I would say fortunately common. The sooner the C preprocessor (and C itself for that matter) can die, the better for everybody.


Compiler macros are not unique to C, and are even in “modern” languages like Swift and NIM. They solve specific problems usefully that often have no other good solution.

Don’t remove it, improve it!


Sure, but macros in other languages are hygienic rather than copy-paste systems, and are therefore much safer (and easier to use for complex use cases, although the C preprocessor might be easier for really simple cases).


I'm guessing, but if I had to bet, @namespace is almost certainly a holdover from those bad ol' pre-HTML5 days when the W3C was still pushing XHTML.

I'll be honest, I miss the consistency and regularity of XHTML. And being able to hook into the XML ecosystem is really attractive. But, at this point, it seems likely to remain in the dustbin of technology history...


XHTML was a neat idea, replaced by something much less elegant.


DHTML and ASP?


My main irritation with XHTML was that any tiny mistake in it rendered the document not visible at all.

Oh and how picky the <head> tag had to be specified.

It didn't help that this was all done back in the days when HTML pages were still often hand written.

Now days with HTML being largely framework generated, XHTML would be awesome!


Oh yeah, HTML had ergonomics that made it easier to use by humans and a lot harder to use by computers.

XHTML is basically the opposite.

As a former coder, I support that tradeoff. As a user... well, there's many reasons XHTML failed, and that's definitely one of 'em!

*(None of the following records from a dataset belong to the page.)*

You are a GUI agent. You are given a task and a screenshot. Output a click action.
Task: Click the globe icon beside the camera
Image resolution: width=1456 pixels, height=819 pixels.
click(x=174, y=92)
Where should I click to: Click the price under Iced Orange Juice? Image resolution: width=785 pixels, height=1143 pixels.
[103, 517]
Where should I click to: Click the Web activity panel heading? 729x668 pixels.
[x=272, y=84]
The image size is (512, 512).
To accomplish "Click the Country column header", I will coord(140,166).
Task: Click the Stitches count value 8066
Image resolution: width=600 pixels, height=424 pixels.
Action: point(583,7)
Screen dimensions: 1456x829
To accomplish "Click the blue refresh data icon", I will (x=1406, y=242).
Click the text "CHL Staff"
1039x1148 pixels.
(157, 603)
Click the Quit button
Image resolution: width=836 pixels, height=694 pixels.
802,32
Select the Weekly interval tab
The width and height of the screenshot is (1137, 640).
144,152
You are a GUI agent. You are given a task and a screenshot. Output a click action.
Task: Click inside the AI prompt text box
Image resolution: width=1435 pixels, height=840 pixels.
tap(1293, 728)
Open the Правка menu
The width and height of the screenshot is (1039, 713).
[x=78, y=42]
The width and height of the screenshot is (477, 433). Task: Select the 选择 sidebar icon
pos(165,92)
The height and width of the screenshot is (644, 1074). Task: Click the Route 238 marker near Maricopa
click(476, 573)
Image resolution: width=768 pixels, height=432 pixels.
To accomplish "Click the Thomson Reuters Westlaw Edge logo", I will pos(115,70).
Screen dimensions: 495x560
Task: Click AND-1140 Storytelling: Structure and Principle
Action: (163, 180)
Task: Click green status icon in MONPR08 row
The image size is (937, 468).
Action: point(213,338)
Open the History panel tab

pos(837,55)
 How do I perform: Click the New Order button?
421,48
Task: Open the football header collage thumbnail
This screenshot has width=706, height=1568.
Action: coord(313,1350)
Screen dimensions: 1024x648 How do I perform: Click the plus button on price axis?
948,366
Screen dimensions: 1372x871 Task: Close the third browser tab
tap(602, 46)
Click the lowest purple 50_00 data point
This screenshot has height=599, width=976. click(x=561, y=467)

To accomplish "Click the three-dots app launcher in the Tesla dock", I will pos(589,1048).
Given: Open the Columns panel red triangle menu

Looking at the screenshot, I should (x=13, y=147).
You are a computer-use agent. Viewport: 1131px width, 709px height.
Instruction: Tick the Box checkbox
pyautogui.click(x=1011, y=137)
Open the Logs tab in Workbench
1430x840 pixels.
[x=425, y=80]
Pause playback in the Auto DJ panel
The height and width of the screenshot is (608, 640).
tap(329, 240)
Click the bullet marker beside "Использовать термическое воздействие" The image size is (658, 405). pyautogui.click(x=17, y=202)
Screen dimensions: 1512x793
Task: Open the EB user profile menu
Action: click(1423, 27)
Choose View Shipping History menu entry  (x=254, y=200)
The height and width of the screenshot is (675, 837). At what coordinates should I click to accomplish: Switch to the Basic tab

It mostly failed because browser vendors in general didn't care enough, and then Mozilla pushed HTML 5.


I could actually totally see that @namespace thing bein' useful if you're embedding SVG directly into your HTML (which is entirely possible, and even useful sometimes).


> :is(article, aside, nav, section) ...

> The :is selector is pretty damn cool. Given the combinatorial nature of these groupings, writing something like this in CSS before :is would’ve been insane:

> /* keep going _forever_ */

In this case, there would have been 4^5 = 1024 selectors. Large enough to be annoying to a human, but small enough to be parsed and stored in memory.


> Many of these are so custom to the webkit codebase, you won’t even find any results for them in Google:

Of course if you search for -something, the result will be... nothing.

The mentioned property appears 5k times on Google Search: https://www.google.com/search?hl=en&q=%22%2Dwebkit%2Dmatch%2...


> I don’t think it will surprise you to learn that handling legacy browser quirks is a common theme in the UA stylesheet.

That's the last place I'd expect legacy hacks. The UA stylesheet runs in the exact browser and version it was designed for, why does it need legacy support?

Or am I misunderstanding the paragraph and it's really about emulating legacy browser behavior?


It’s not legacy behaviour for Safari, it’s legacy behaviour for the web. Browsers support all sorts of issues created by old browsers and loose html specs - see the comment about the special value to centre text like Netscape 4 did.


That's why I added the question saying "Or am I misunderstanding the paragraph and it's really about emulating legacy browser behavior?"

Still feels to me like that would be the last place to require apple-specific properties or variables, since if it emulates old browsers it should not ever change, right?


They use Apple-specific properties because these are non-spec behaviours that nobody should be using. Since there’s no official way of invoking these legacy behaviours they’re placed behind vendor properties. Firefox does the same thing.